Voici un court devoir de vacances, du genre de ceux qu'on ne peut manquer car il concerne de jeunes musiciens qui s'investissent totalement pour la juste cause de la musique contemporaine. Ils sont beaux à voir et à entendre.
Armida, retenez ce nom, c'est celui d'un quatuor à cordes sans doute appelé à une grande et belle destinée. Son nom est emprunté au titre d'un opéra de Joseph Haydn, le père du quatuor à cordes (vous suivez ?), d'après le texte de la Jérusalem délivrée du Tasse. Pour mémoire, l'épisode de la magicienne Armida tombant amoureuse du chevalier croisé Renaud (Rinaldo) qu'elle devait neutraliser a également inspiré Lully, Haendel, Vivaldi, Jommelli et même bien plus tard, Rossini et, encore plus surprenant, Dvořák !
Comme les 800 pensionnaires de 12h30 à la Salle Pasteur du Corum à Montpellier, j'ai eu la chance d'entendre ces quatre jeunes gens en concert mémorable. Martin Funda (1985- ), Teresa Schwamm (1988- ), Johanna Staemmler (1987- ) et Peter-Philipp Staemmler (1986- ) ont entre 25 et 30 ans et un talent évident mû par un professionnalisme déjà sans faille. Fondé en 2006, leur ascension publique a réellement commencé lors des concours de Genève, en 2011, puis de Munich, en 2012, où ils ont tout raflé.
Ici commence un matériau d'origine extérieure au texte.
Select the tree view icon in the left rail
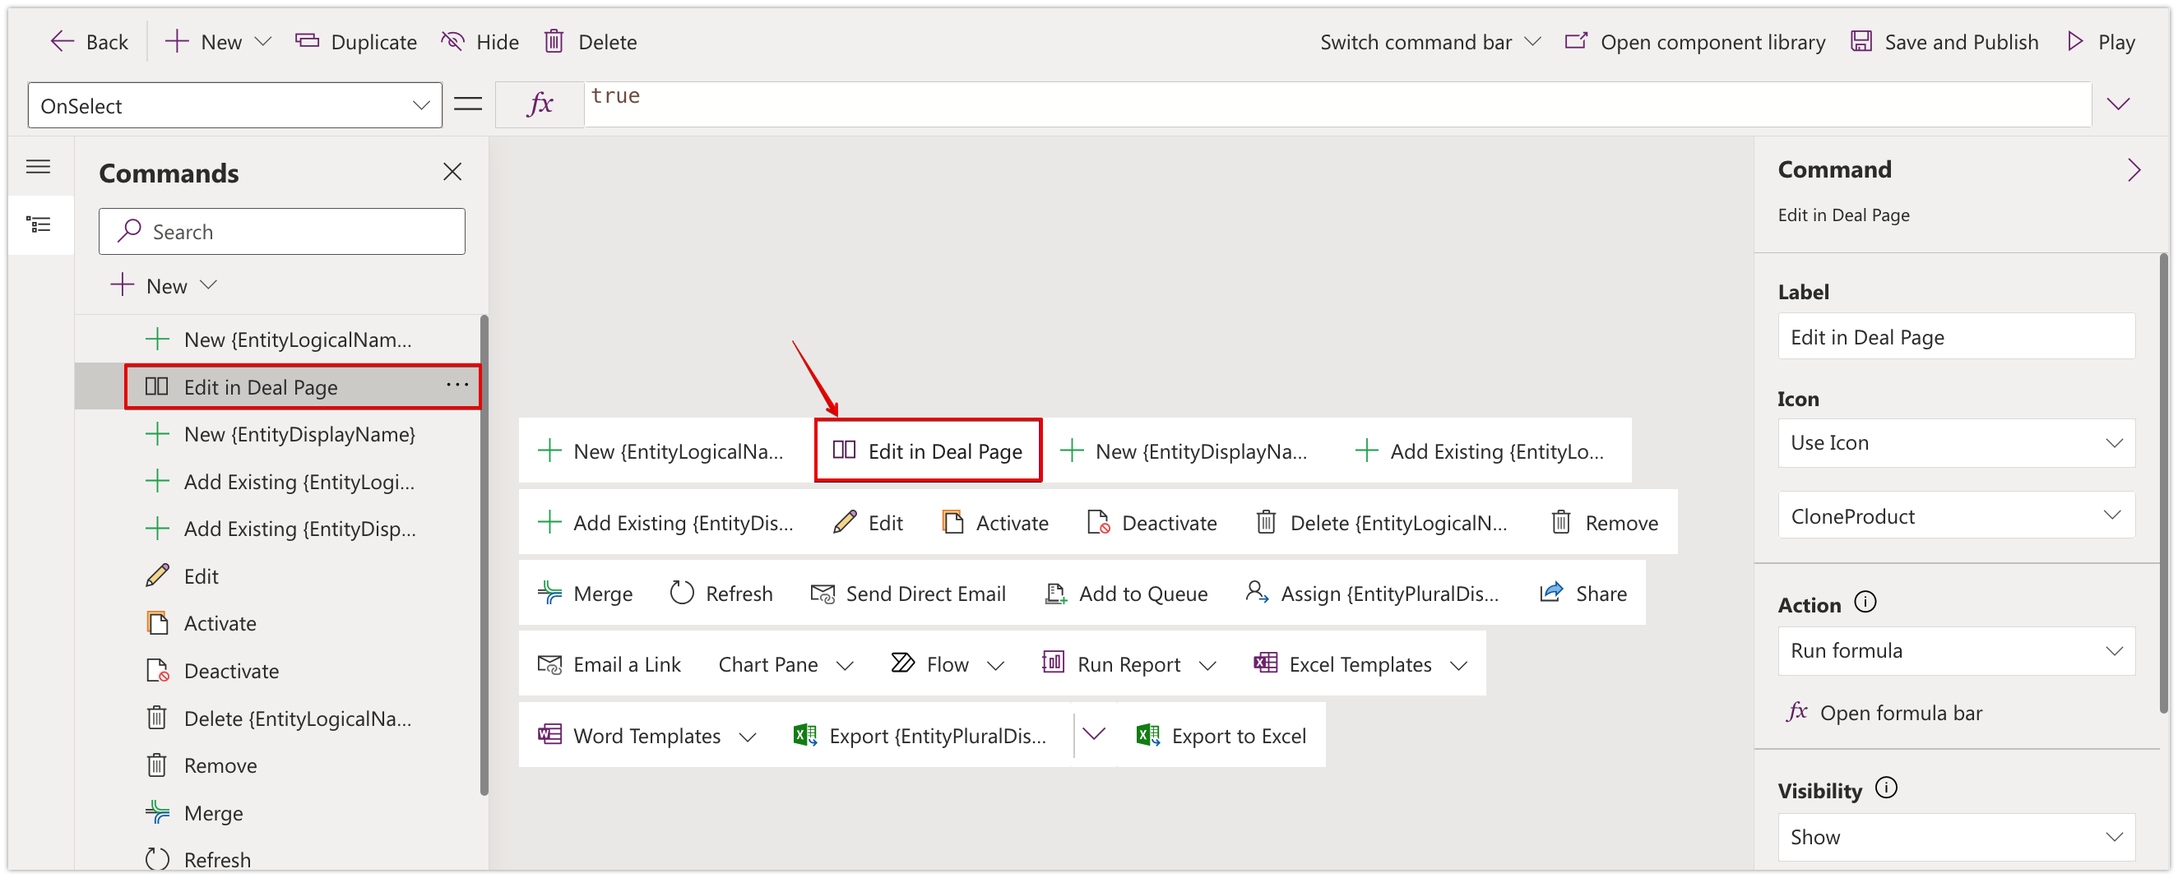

Ils sont entrés sur scène, sérieux mais décontractés, ont salué de concert et se sont assis sans manières face à des lutrins bien réglés. Sans accord préalable (quel confort !) ils se sont lancés dans le Quatuor, opus 1, de György Kurtág (1926- ) , une oeuvre pas facile, datée de 1959. Ecrite dans la mouvance sérielle d'Anton Webern, elle paraîtrait incompréhensible à une majorité d'auditeurs peu habitués à ce déluge d'information sonore mais sous les gestuels archets du Quatuor Armida, elle est apparue d'une lumineuse évidence. Constamment à l'écoute mutuelle, ces quatre jeunes gens ont servi l'oeuvre avec une science qui laissa le public interdit, en particulier de tousser. Les applaudissements plurent même si je dois admettre que pour ce qui est de l'ovation, il fallut attendre l'interprétation qui suivit du Quatuor D 887 de Schubert .
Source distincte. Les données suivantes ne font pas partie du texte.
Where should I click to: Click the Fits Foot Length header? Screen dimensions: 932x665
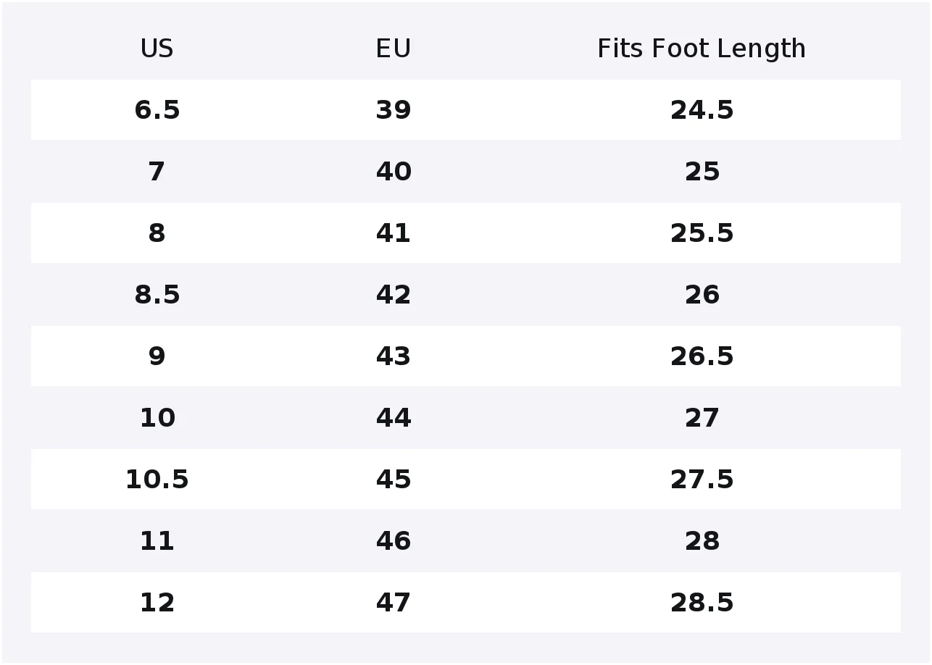point(702,49)
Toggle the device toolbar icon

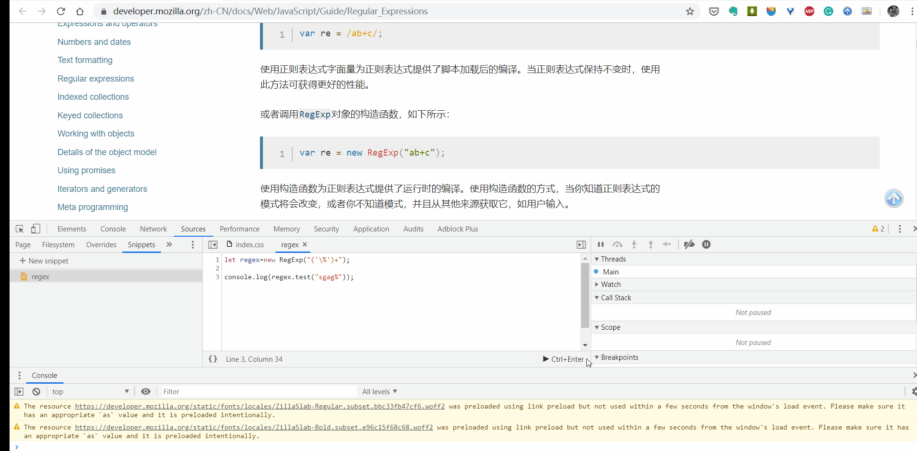[x=36, y=229]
Cette programmation inhabituelle - surtout pour un concert de midi ! - n'est nullement le fruit du hasard : le Quatuor Armida milite afin que la musique contemporaine s'insère naturellement dans le concert actuel. Il est conscient de l'effort que cette démarche exige du public mais il montre l'exemple par sa rigueur et son enthousiasme communicatif. Un CD Bartok-Kurtag-Ligeti est paru chez Cavi, qui alimente cette profession de foi et un autre paru chez Naxos où ils jouent le Quatuor n°1 d'une musicienne américaine d'origine allemande peu connue chez nous, Ursula Mamlok (1923- ). Les plus frileux seront heureux de les retrouver dans le répertoire classico-romantique : Mozart, Beethoven, Smetana. Un CD devrait paraître incessamment, consacré aux quintettes à clavier d'Anton Dvorak et de Philipp Scharwenka.
On souhaite longue vie commune aux Armida, à l'abri des changements qui ont frappé l'un de leurs très illustres modèles, les Artemis, une formation qui a dû lutter contre de trop nombreux changements de pupitres, une demi-douzaine en 26 ans, ce qui est beaucoup trop pour maintenir la cohésion qu'on a admirée à leurs débuts.